Differential diagnoses of kidney diseases based on normal/increased echogenicity, kidney size, and reduced kidney function. ²

Increased cortical echogenicity with normal/increased kidney size and reduced renal function
Glomerulonephritis (GN)
Vasculitis
Amyloida
Multiple myeloma
HIV nephropathy
Pre-eclampsia
Tubulo-interstitial disease (e.g. acute interstitial nephritis).

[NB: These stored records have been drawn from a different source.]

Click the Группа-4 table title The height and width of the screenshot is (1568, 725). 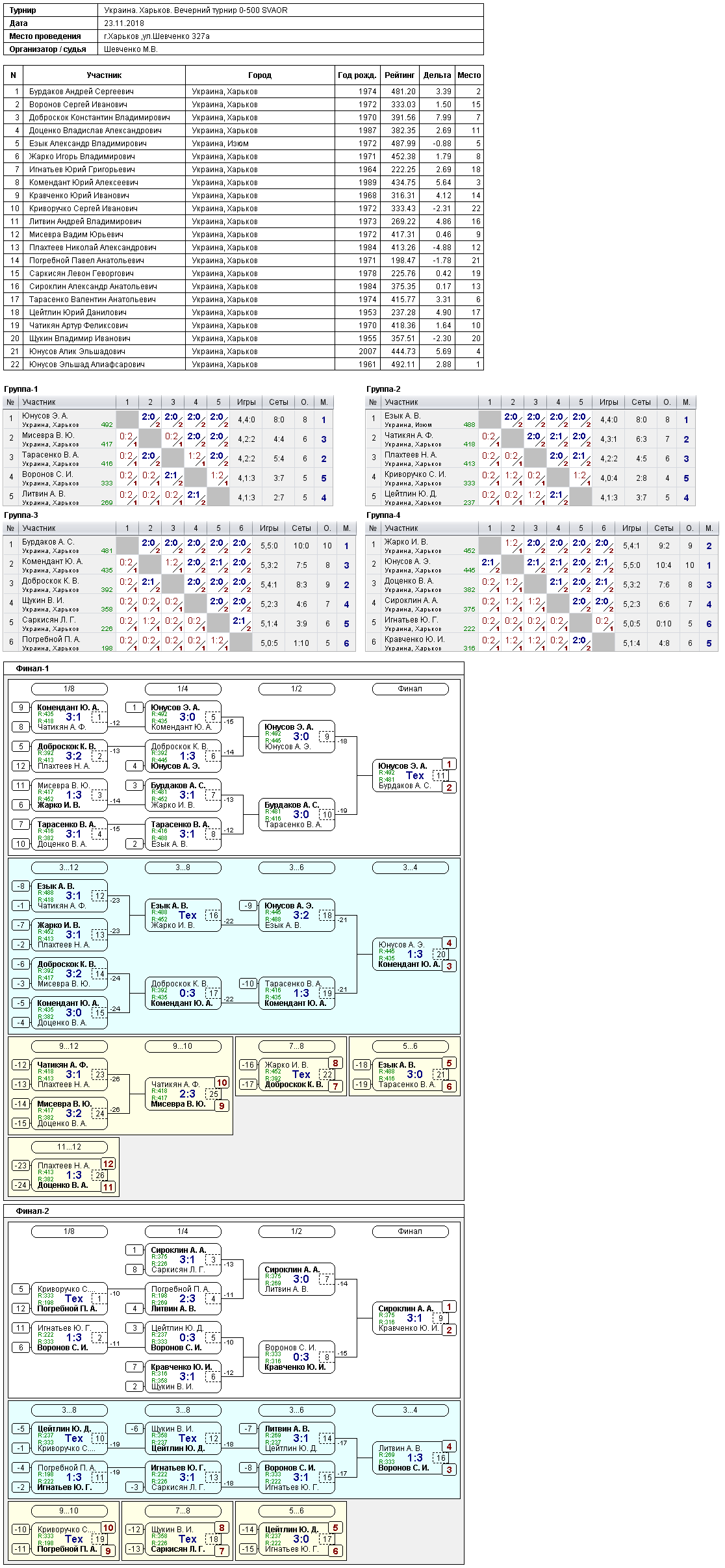click(383, 515)
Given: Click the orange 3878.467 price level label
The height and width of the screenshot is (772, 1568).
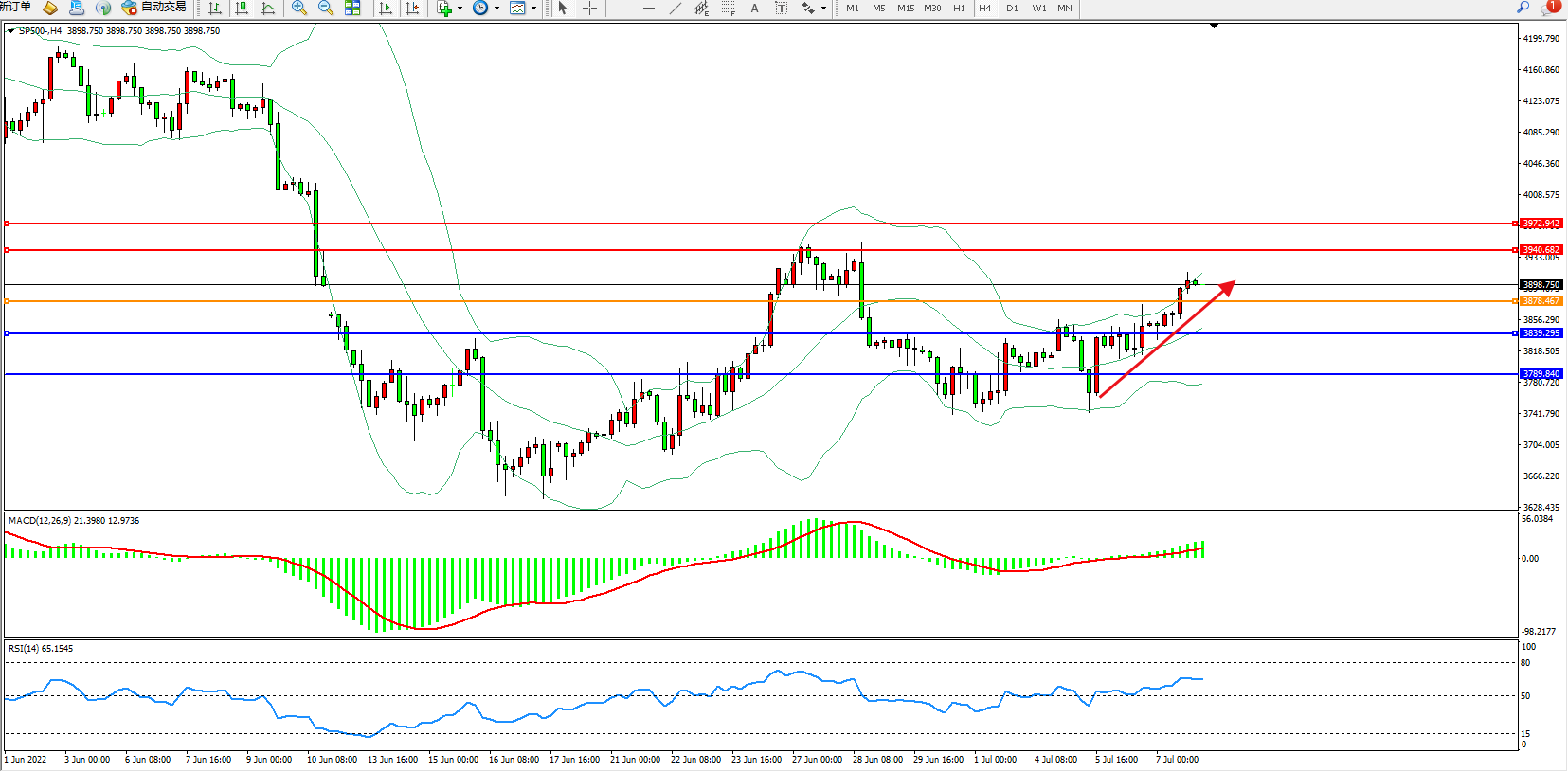Looking at the screenshot, I should click(x=1541, y=301).
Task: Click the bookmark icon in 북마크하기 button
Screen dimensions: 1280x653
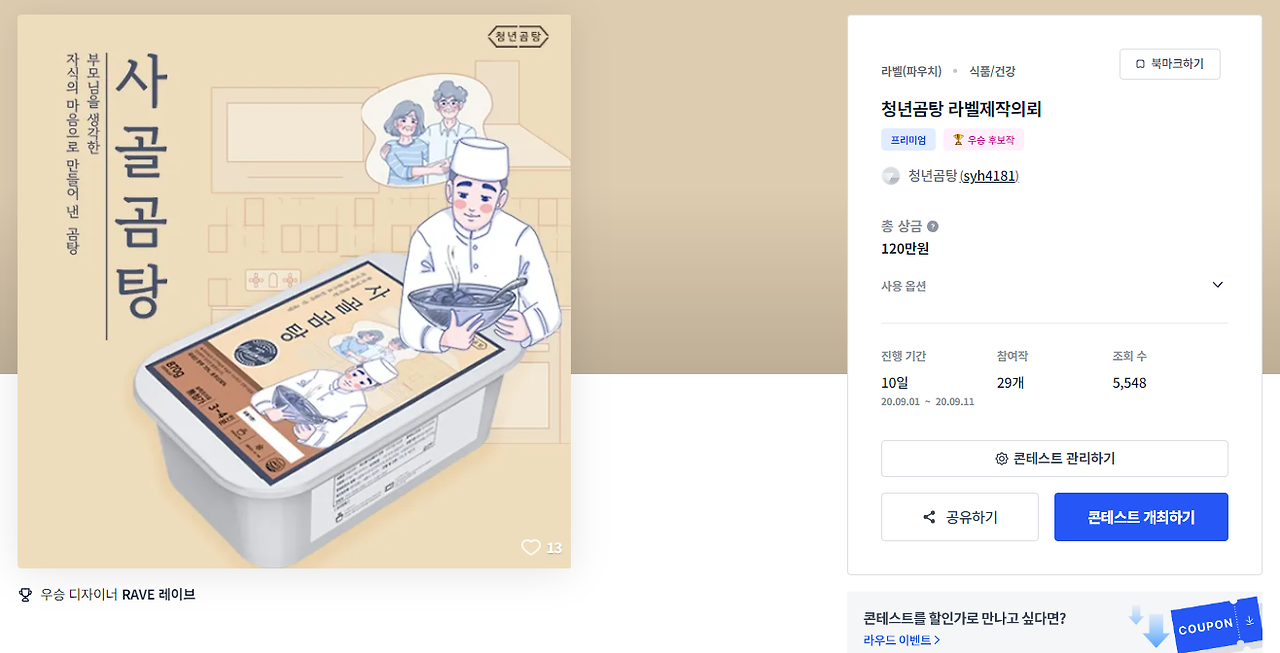Action: tap(1140, 64)
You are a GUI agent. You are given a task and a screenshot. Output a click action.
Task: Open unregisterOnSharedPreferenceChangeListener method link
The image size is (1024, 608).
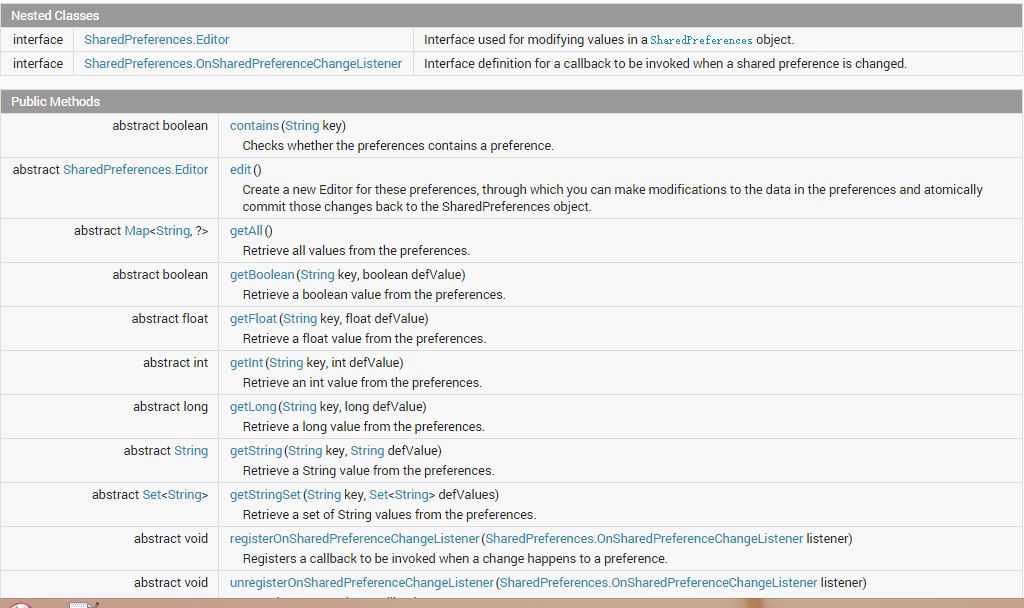tap(362, 583)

^aAbout half the patients with renal amyloidosis will have atrophic kidneys with renal cortical thinning. ²

Amyloidosis is a rare, multisystem disease characterised by deposition of fibrils in extracellular tissue that involves the kidney, liver, heart, autonomic nervous system and several other organs. ³ The main subtypes of systemic amyloidosis are primary AL amyloidosis, secondary amyloid A (AA) amyloidosis, hereditary amyloidosis and β₂-microglobulin-related amyloidosis. ⁴ Secondary amyloid A (AA) amyloidosis is probably the most common worldwide and it develops as a result of a sustained tissue destructive and chronic inflammatory process. In chronic inflammatory conditions such as bronchiectasis, there is overproduction of both high-density lipoprotein-associated and lipid-free serum amyloid A, due to elevated levels of proinflammatory cytokines (most importantly interleukins 1α, 6 and 8). This serum amyloid A is deposited in tissues and organs, most commonly the kidney, causing tissue toxicity and progressive organ dysfunction. The association between bronchiectasis-related amyloidosis and end-stage renal disease is rare and appears to have been mentioned only in case reports,^5,6 although there is a well-established link.^7,8

Renal involvement is common in patients with systemic amyloidosis, with about half of them dying of renal failure and its complications. ⁹ The signs and symptoms include the appearance of proteinuria, progressive development of renal insufficiency or nephrotic syndrome. ¹⁰ Weakness, weight loss and peripheral oedema are the most common manifestations. The patient we describe had a number of investigations to rule out possible causes of the progressively declining renal function. The serum paraproteins showed no monoclonal preponderance ruling out primary AL amyloidosis. The significantly elevated kappa and lambda light chains were related to persistent inflammation and proinflammatory cytokines. Amyloid deposition can be anywhere in the kidney, but glomerular deposition predominates producing tubular atrophy and interstitial fibrosis, damaging the kidney irreparably.

Imaging findings of renal amyloidosis tend to be non-specific and are not always present, but small and thinned renal cortices are seen in about 50% of patients with systemic amyloidosis indicative of end stage disease. ⁹ In the acute stages, the kidneys may be normal sized or enlarged. Rarely, amyloid deposition may create focal parenchymal lesions. ⁹ Glomerular deposition of amyloid, tubular atrophy and interstitial inflammation cause the increased cortical echogenicity. Although nonspecific, renal ultrasonography findings should prompt further targeted investigations.

The major consequence of renal amyloidosis is progressive renal failure. Currently, there are no available therapeutic agents that can directly target or treat amyloid deposits in tissues. Instead, treatment is aimed at reducing the inflammation caused by the primary disease, which will in turn reduce the circulating levels of amyloid, thus preventing or slowing disease progression.

Conclusion

The key factor in diagnosing secondary amyloidosis is considering the possibility that it is present especially when there is a known chronic inflammatory condition such as bronchiectasis. The ultrasonographic finding of hyperechoic normal-sized kidneys in association with progressive renal impairment should prompt a search for an underlying cause.